[Given records Boundary: Start]

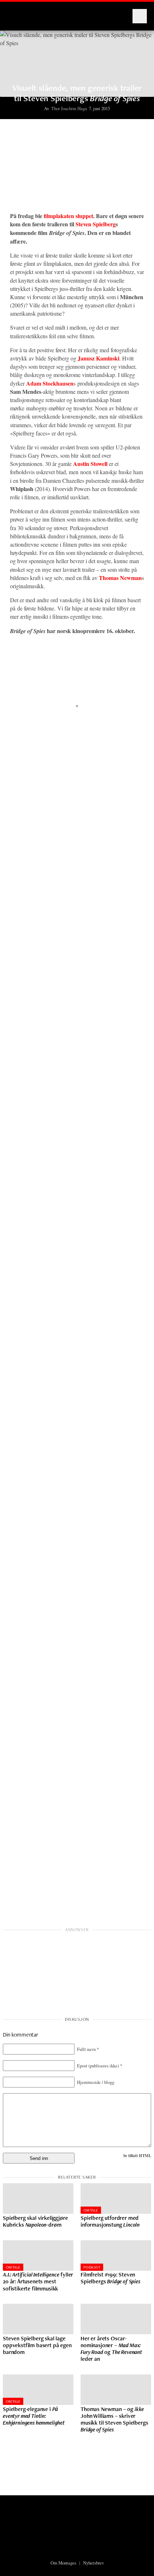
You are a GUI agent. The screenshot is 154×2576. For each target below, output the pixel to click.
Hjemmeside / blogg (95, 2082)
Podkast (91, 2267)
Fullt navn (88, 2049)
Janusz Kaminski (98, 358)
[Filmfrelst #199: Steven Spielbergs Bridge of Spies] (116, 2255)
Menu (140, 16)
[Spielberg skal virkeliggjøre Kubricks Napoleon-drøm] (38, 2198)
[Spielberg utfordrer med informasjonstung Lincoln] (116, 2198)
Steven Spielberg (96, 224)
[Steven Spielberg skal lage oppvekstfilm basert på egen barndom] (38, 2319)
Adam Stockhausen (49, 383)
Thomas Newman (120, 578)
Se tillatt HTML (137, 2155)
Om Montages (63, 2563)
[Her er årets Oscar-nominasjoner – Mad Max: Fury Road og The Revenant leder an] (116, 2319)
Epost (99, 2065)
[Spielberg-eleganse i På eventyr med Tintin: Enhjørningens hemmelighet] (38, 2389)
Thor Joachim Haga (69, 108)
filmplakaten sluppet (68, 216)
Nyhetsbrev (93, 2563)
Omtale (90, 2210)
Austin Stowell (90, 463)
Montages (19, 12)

[Given records Boundary: End]
[Given records Boundary: Start]

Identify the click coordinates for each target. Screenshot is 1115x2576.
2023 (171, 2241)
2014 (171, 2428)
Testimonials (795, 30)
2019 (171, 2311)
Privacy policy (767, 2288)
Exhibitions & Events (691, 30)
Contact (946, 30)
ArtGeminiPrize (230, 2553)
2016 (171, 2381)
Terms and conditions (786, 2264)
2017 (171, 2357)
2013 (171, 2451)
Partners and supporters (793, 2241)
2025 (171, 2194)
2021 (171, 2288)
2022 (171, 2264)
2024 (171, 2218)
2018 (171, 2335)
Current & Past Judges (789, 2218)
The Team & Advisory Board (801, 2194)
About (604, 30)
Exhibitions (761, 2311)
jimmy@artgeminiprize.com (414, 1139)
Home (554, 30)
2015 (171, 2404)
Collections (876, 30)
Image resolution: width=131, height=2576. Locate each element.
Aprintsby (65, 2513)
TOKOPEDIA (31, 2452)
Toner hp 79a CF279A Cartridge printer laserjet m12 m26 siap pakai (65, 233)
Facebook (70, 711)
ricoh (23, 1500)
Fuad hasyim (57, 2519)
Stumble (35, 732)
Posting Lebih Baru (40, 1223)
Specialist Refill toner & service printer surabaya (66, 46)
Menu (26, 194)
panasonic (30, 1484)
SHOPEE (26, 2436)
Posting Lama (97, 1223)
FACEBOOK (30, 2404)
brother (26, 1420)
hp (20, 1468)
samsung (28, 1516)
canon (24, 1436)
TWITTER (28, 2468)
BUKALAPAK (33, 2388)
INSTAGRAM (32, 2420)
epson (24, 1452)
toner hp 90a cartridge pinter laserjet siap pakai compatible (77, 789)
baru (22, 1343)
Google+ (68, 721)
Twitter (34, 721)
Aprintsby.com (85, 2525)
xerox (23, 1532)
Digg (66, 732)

[Given records Boundary: End]

## Problem requirements
Using the records above, set down exactly the lines from the one with "2015 (171, 2404)" through the one with "Stumble (35, 732)", inclusive, and nothing more.

## Response to the task
2015 (171, 2404)
Collections (876, 30)
Image resolution: width=131, height=2576. Locate each element.
Aprintsby (65, 2513)
TOKOPEDIA (31, 2452)
Toner hp 79a CF279A Cartridge printer laserjet m12 m26 siap pakai (65, 233)
Facebook (70, 711)
ricoh (23, 1500)
Fuad hasyim (57, 2519)
Stumble (35, 732)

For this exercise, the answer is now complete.